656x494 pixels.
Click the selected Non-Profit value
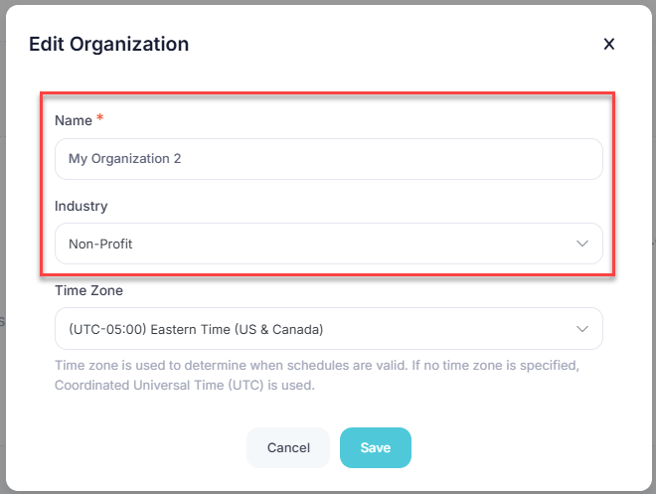coord(100,244)
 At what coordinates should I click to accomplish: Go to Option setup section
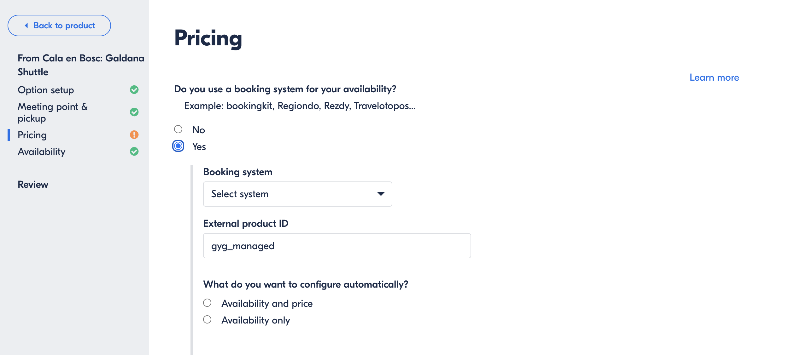point(46,90)
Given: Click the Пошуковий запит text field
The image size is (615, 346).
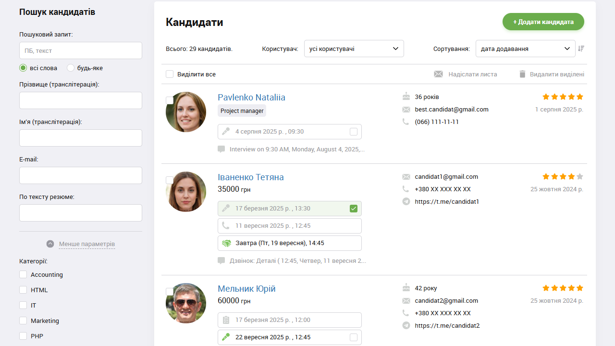Looking at the screenshot, I should (81, 50).
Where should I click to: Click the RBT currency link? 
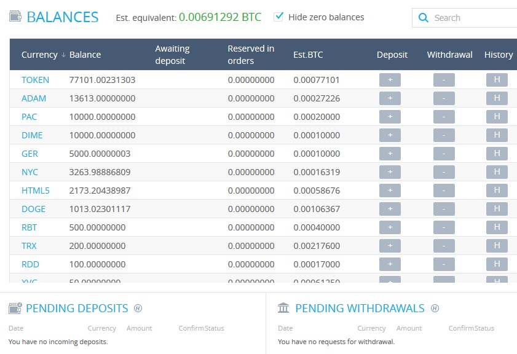(29, 227)
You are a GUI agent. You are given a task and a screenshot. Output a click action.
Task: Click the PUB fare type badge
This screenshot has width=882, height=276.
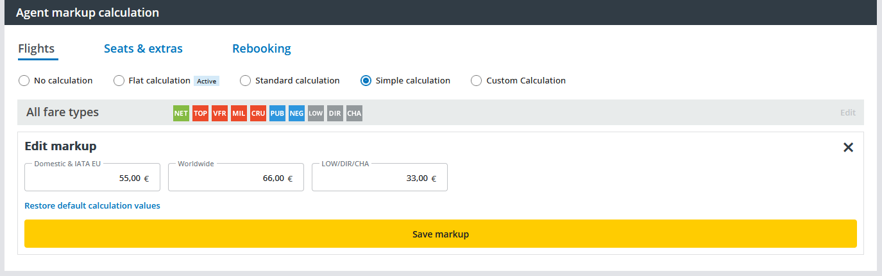click(277, 114)
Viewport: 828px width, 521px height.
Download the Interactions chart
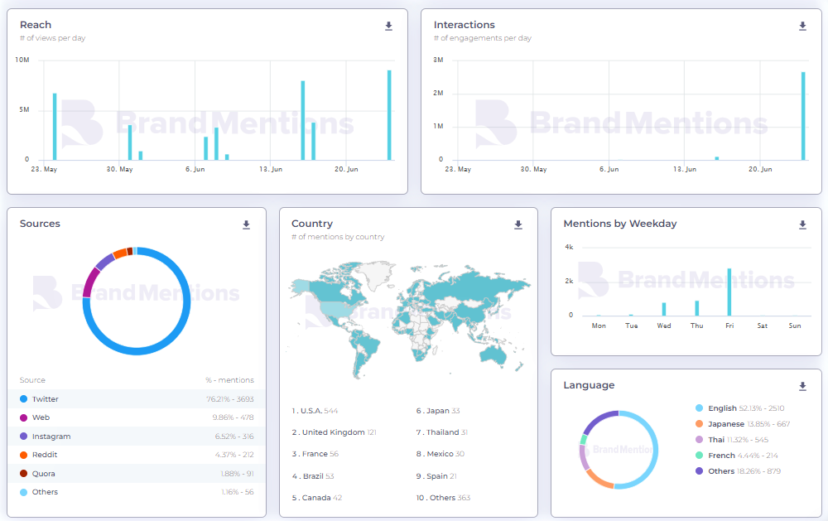click(802, 27)
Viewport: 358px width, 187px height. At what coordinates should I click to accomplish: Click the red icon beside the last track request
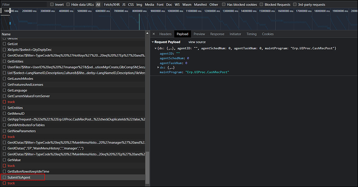pos(4,183)
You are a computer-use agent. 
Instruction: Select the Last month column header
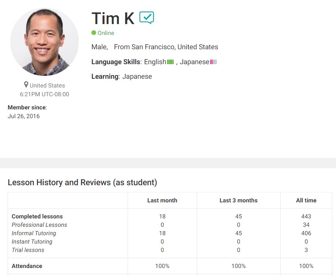pos(162,200)
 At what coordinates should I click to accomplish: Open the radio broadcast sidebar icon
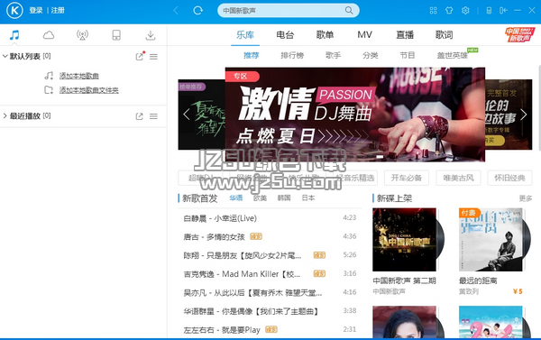point(82,35)
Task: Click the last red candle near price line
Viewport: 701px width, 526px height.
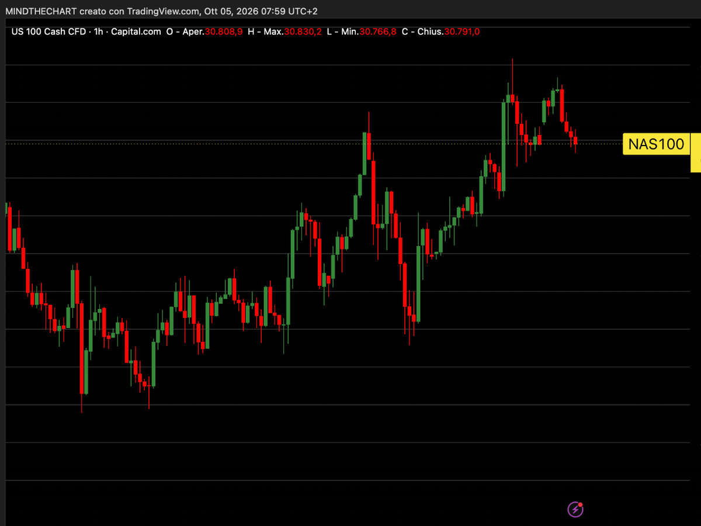Action: tap(575, 140)
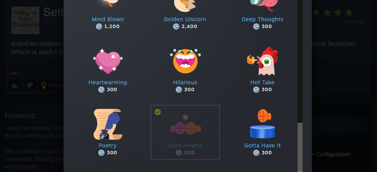Select the Heartwarming pink heart award icon
377x172 pixels.
pyautogui.click(x=108, y=61)
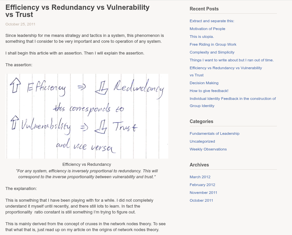
Task: Visit the 'Complexity and Simplicity' post
Action: click(212, 52)
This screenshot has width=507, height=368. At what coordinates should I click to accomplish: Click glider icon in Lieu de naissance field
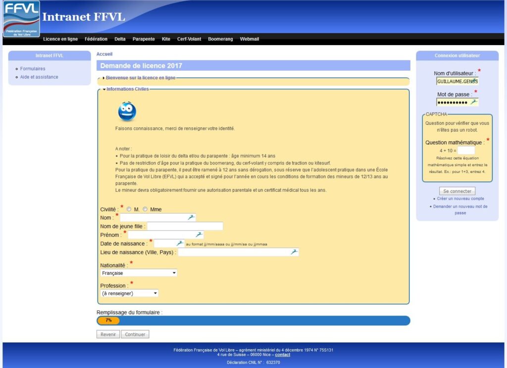(x=294, y=252)
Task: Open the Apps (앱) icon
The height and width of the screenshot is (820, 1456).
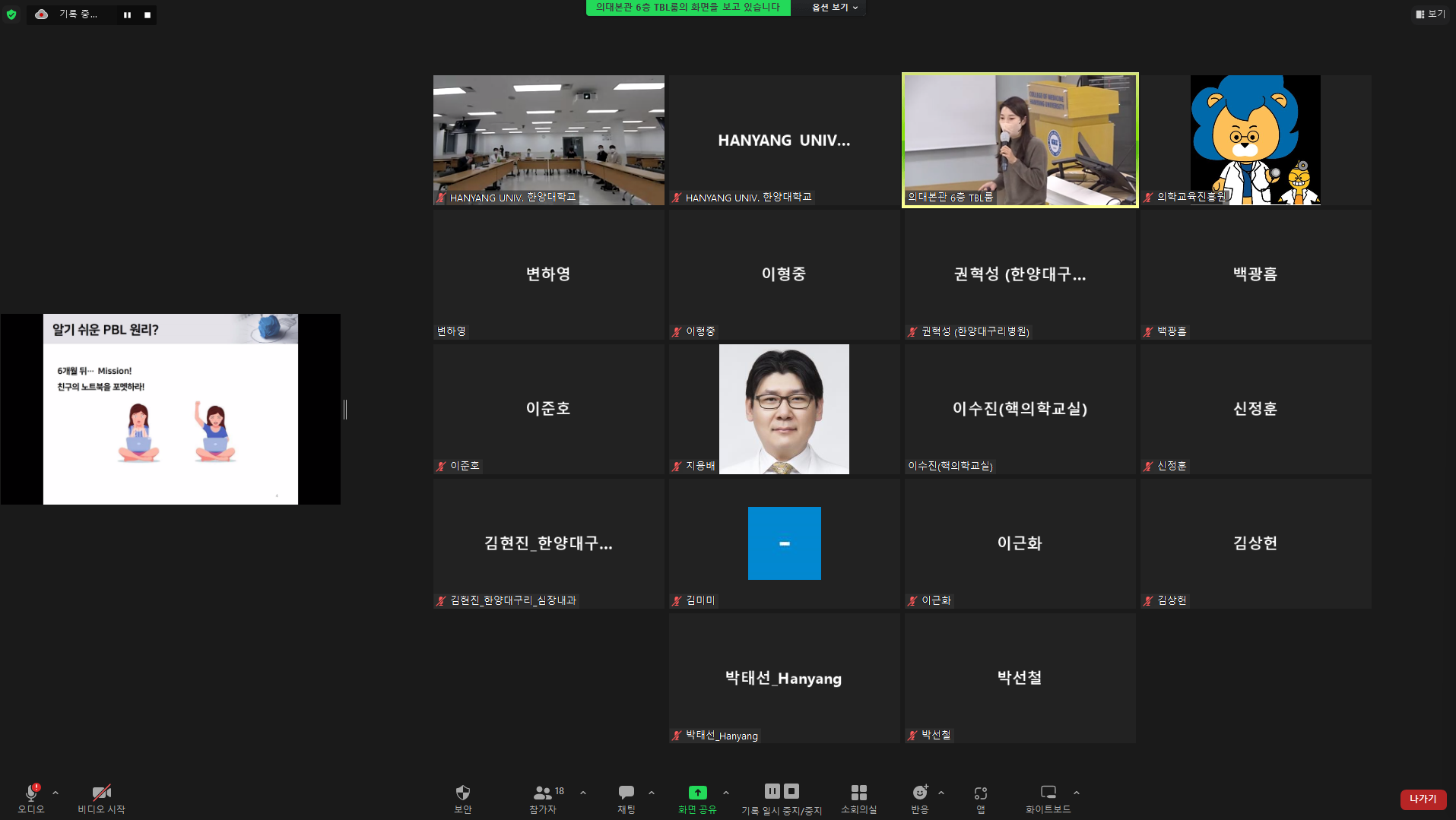Action: point(980,793)
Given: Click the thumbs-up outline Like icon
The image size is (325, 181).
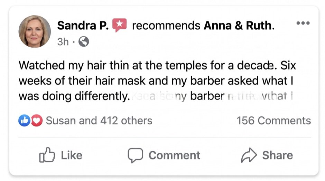Looking at the screenshot, I should click(47, 155).
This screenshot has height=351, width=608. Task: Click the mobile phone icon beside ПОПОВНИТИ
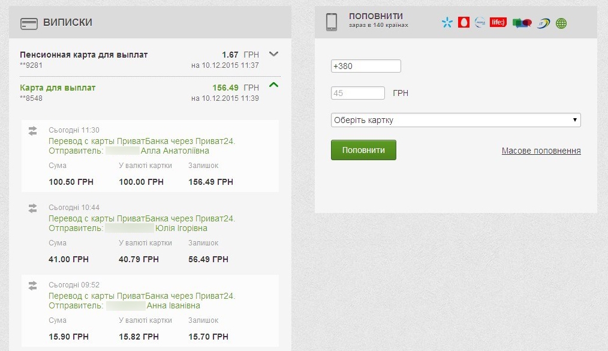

=======

• **EXERCISE BRIEF**:
Print every record above exactly as written, leaving out the pictures.

• **REPLY**:
656x494 pixels.
Click the selected Non-Profit value
coord(100,244)
 At what coordinates should I click to accomplish: Go to Option setup section
point(46,90)
Given: Click the Пошуковий запит text field
The image size is (615, 346).
Looking at the screenshot, I should (81, 50).
Where should I click to: Click the RBT currency link? 
(29, 227)
You are a GUI agent. You are given a task and a screenshot. Output a click action.
Task: Click the PUB fare type badge
This screenshot has width=882, height=276.
click(277, 114)
Viewport: 828px width, 521px height.
Download the Interactions chart
click(802, 27)
Viewport: 358px width, 187px height. At what coordinates should I click to accomplish: Click the red icon beside the last track request
pos(4,183)
You are a computer-use agent. 
Instruction: Select the Last month column header
pos(162,200)
 At what coordinates should I click to accomplish: Open the radio broadcast sidebar icon
point(82,35)
Task: Click the last red candle near price line
Viewport: 701px width, 526px height.
Action: tap(575, 140)
Select the Heartwarming pink heart award icon
377x172 pixels.
pyautogui.click(x=108, y=61)
Task: Visit the 'Complexity and Simplicity' post
Action: click(212, 52)
This screenshot has width=507, height=368. At what coordinates should I click to accomplish: Click glider icon in Lieu de naissance field
(x=294, y=252)
Task: Open the Apps (앱) icon
The height and width of the screenshot is (820, 1456).
Action: point(980,793)
Given: Click the thumbs-up outline Like icon
The image size is (325, 181).
Looking at the screenshot, I should click(47, 155).
This screenshot has height=351, width=608. Task: Click the mobile phone icon beside ПОПОВНИТИ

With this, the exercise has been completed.